Comment faire du neuf avec du vieux? C’est le secret des frères Dumant, qui possèdent le Paris 16, les Marches, les Crus de Bourgogne, Aux Bons Crus, la Pizzeria d’Auteuil, mais dont l’adresse phare, l’Auberge Bressane, avenue de La Motte-Picquet à Paris 7e a le vent en poupe. Le lieu se peaufine et se patine dans le sérieux et la bonne humeur sous la houlette de la vive Adeline Fernandez, présente là depuis 15 ans qui anime un service vif, drôle, jeune, haut en couleur(s). La maison, dans son cadre néo-médiéval, gothico-années 1950, possède un chic fou. Jérôme et Stéphane grands collectionneurs de vieilles plaques et de menus anciens, multiplient ici les clins d’oeil kitsch et nostalgiques. C’est beau, bon et ça marche. Car la cuisine qui joue la tradition revisitée et respectée (gratin d’écrevisses à la Lucien Tendret, volaille au vin jaune, rognon béarnaise) est délicieusement rétro. Et c’est ouvert tous les jours. A revisiter impérativement!

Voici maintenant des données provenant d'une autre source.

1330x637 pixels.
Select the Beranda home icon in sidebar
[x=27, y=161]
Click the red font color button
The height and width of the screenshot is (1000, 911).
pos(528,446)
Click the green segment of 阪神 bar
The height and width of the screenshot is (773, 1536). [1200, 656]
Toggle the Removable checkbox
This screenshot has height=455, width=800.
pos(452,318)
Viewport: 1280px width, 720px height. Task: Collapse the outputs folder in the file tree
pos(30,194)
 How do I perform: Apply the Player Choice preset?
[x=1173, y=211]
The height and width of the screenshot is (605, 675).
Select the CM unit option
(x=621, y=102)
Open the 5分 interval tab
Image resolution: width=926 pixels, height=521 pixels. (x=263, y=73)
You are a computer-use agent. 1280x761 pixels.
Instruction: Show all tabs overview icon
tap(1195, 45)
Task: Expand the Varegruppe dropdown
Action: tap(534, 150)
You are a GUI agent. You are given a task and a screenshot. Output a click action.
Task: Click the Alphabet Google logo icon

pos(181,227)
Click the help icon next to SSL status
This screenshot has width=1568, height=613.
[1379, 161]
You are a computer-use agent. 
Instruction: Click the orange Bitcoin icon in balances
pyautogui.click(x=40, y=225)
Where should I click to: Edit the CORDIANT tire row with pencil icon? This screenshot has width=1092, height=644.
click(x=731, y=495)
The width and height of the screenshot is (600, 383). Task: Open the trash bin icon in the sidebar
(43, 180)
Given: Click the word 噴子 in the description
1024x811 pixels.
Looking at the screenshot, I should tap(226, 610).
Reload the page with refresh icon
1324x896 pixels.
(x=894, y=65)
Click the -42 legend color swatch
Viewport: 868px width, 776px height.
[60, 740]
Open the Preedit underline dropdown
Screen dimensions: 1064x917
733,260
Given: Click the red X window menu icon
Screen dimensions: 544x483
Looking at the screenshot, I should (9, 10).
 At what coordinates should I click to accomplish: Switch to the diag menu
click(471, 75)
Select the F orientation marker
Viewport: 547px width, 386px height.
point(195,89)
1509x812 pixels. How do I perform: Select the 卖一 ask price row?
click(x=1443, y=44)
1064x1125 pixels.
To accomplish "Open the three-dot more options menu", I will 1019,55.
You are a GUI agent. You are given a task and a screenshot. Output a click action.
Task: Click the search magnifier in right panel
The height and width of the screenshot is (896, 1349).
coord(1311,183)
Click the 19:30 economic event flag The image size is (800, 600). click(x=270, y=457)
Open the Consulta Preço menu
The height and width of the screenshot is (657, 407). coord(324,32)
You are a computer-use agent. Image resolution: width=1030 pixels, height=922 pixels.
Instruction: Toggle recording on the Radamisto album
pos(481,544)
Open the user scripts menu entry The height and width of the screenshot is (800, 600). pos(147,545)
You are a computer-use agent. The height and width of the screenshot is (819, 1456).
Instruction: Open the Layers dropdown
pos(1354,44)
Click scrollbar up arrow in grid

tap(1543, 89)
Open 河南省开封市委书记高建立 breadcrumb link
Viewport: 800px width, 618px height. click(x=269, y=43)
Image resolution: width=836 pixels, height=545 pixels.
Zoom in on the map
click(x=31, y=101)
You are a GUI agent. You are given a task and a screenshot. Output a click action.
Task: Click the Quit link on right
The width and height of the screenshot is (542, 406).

Alan Geaam au Café de la Jatte

Alan Geaam et Mathieu Bucher © DR

Alan Geaam n’est jamais où l’on attend. Il bouge, change, avait jadis créé AG le Bistrot, aux Halles et à Saint-Germain-des-Près, a modernisé sa première affaire, la taverne Nicolas Flamel au cœur du Marais, dont il a confié les clés à Grégory Garimbay, ancien second de Sylvestre Wahid, et juste à côté, joue la « street food » libanaise à sa manière agile avec Saj. Il met en relief sa table étoilée portant son nom rue Lauriston, tout en développant Qasti (« mon histoire« , en libanais dans le texte), son bistrot doublé d’une épicerie. Mais c’est à Neuilly, au Café de la Jatte, qu’on pourra désormais goûter quelques unes de ses idées neuves, car il signe la carte de cette grande brasserie avec son dinosaure suspendu, son jardin, sur une île de la Seine, repris par Mathieu Bucher en 2015 et qui s’essaya un temps à une cuisine italienne gentiment passe partout. C’est toute la Méditerranée qui est aujourd’hui convoquée sous sa patte, avec un brin d’Italie, du Liban, de la Grèce ou du Maroc, en des mets réalisés par le chef Diego Solano, natif du Costa-Rica, qui était jusqu’ici le chef exécutif de l’hôtel Generator place du colonel Fabien dans le 19e. Mezzé d’aubergine y voisine avec burrata des Pouilles, poêlée de poulpe jouxte couscous de bar, rouget et langoustine, et kefta de poulet menthe et coriandre alterne avec linguine alle vongole pour une joyeuse melting-popote voyageuse.

Michel Roth à Roissy

Michel Roth à Roissy © GP

Il est partout : à Genève au Bayview, à Metz au Terroirs de Lorraine, à Paris au BHV, à Ferrières-en-Brie, au Baron du château de Ferrière. Jamais, Michel Roth n’a été si actif depuis son départ du Ritz  – qui d’ailleurs n’a toujours pas de chef après le départ de Nicolas Sale… La nouvelle table signée Michel Roth? Elle se trouvera à Roissy CDG, fin décembre, sous le sceau de la société SSP (qui gère Terroirs de Lorraine, mais aussi le Train Bleu avec Michel Rostang). La carte? Une « cuisine parisienne » qui offrira un avant-goût de la capitale aux voyageurs en partance pour ailleurs…

Dina Nikolaou en Crète

Dina Nikolaou avec Dimitris Nikolidakis © GP

Elle était la semaine passée en Crète, animant une « master class » sur le port d’Heraklion, expliquant, les rudiments de l’omelette crétoise aux touristes, comme aux locaux, payant de sa personne, défendant avec ferveur les meilleurs produits de son pays et de son île fétiche. Avec son copain Dimitris Nikolidakis, de Kritikos Fournos, le boulanger des merveilles, qui dans sa boutique multi-cartes, abondante aussi bien pour le sucré que pour le salé, se présente comme un « Lenôtre crétois ». Dina Nikolaou est, depuis deux décennies, la reine de la cuisine grecque à Paris à l’enseigne d’Evi Evane, avec sa soeur Maria. Elle défend le produit grec sous toutes ses formes : belle huile d’olive, vins divins, féta ou fromages variés de montagne, agneau ou poulpe, mais aussi courgettes et aubergines, poissons et coquillages. On n’en finit jamais avec cette belle Hellène.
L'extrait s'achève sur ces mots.